The rebels tried to improvise their own armored vehicles, in the first attempt to produce armored vehicles in Brazilian history. At the Railway Workshops in São Paulo, with the help of foreigners with experience in this type of vehicle, two truck chassis were converted into armored cars. One was covered in green painted steel sheets. Entry was through a door at the rear, and the occupants had five loopholes for firing automatic guns. The other had two wooden sheets separated by sand. There was a fixed turret for a machine gun, but the only visibility for the driver and gunner was an opening in the front. None of the vehicles were able to move as the armor was too heavy.

The Navy also tried to attach armor to vehicles, but the fighting ended before they had a chance to come into operation.

=== Rail guns ===

Locomotive of the rebels derailed

In the workshops of the São Paulo Railway, the rebel officers, together with a Hungarian engineer and German technicians, built an armored train. The locomotive had two steel plates in the cabin, while the cars had double wooden walls, filled with sand and painted black, as if they were iron. (Note: Meirelles 2002 refers to a locomotive between two cars, used on the 22nd; Castro 2022 mentions a locomotive and six cars in an attack a few days later.) Sandbags in the windows allowed soldiers to shoot from inside the cars, and the front car had a rail-sweeper and a makeshift iron turret for a machine gun.
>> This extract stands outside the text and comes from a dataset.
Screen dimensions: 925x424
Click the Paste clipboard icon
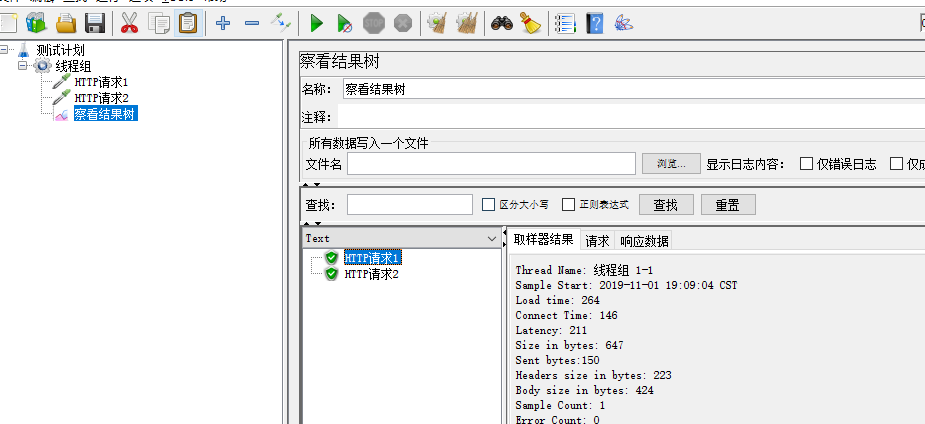187,22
The rebels intended to combine this invention with driverless "crazy" or "ghost locomotives" that would be dispatched full steam ahead, loaded with dynamite, into enemy territory.
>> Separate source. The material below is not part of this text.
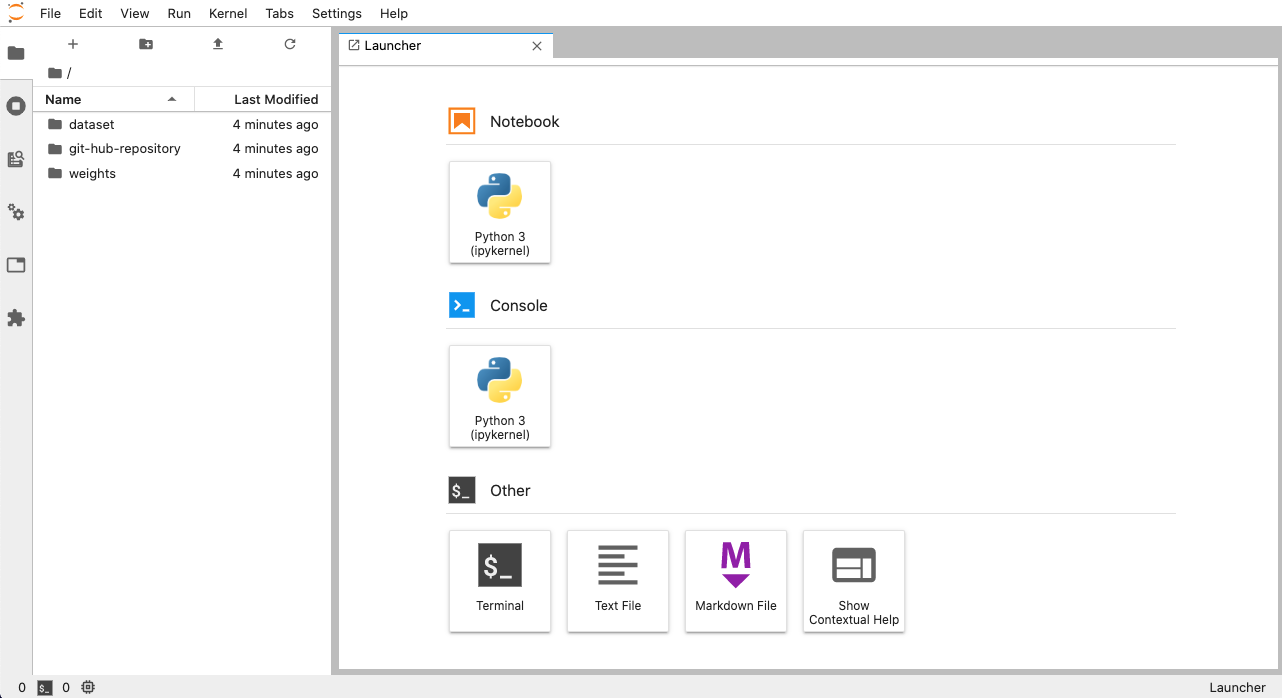Screen dimensions: 1282x698
Task: Select the git-hub-repository folder
Action: (x=124, y=149)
On 22 July the armored train attacked the loyalists at the Vila Matilde station. The train had difficulty moving around the curves, due to the weight it carried, but it accelerated and surprised the newly arrived soldiers from Rio de Janeiro. The turret's machine gun and armor were effective, and the loyalists reacted by trying to encircle the train, while two station officials intended to divert the line to prevent the train from escaping. The engineer, noticing this maneuver, reversed the march and retreated. The rebels considered this attack a success.

When colonel João Francisco and his second sector commanders launched another attack on the 25th, they fell into an ambush: near the Central do Brasil warehouses, the diversion switch was open. When the commander went down to close it, two artillery rounds exploded a wagon and overturned the locomotive. Another convoy came to help the wounded, but it was also bombed and retreated. The 51 passengers on the first convoy were injured, including colonel João Francisco, and this setback led to a loss of territory the next day. Launches of the "crazy locomotives" on the 27th were also rendered useless by enemy sabotage of the railway line.

Navy loyalists improvised a railway artillery, attaching 16 guns from the warships to eight wagons: two 38 mm guns from Benjamin Constant, two 38 mm Nordenfelt guns from the Naval Academy, eight 47 mm Armstrong from Mato Grosso, Sergipe and Minas Geraes and two 57 mm Nordenfelt from Barroso. The work was supervised by corvette captain Roberto Ruedes de Carvalho at Companhia Docas de Santos. These cannons were used in Mooca, where the rebels responded with a 75 mm cannon.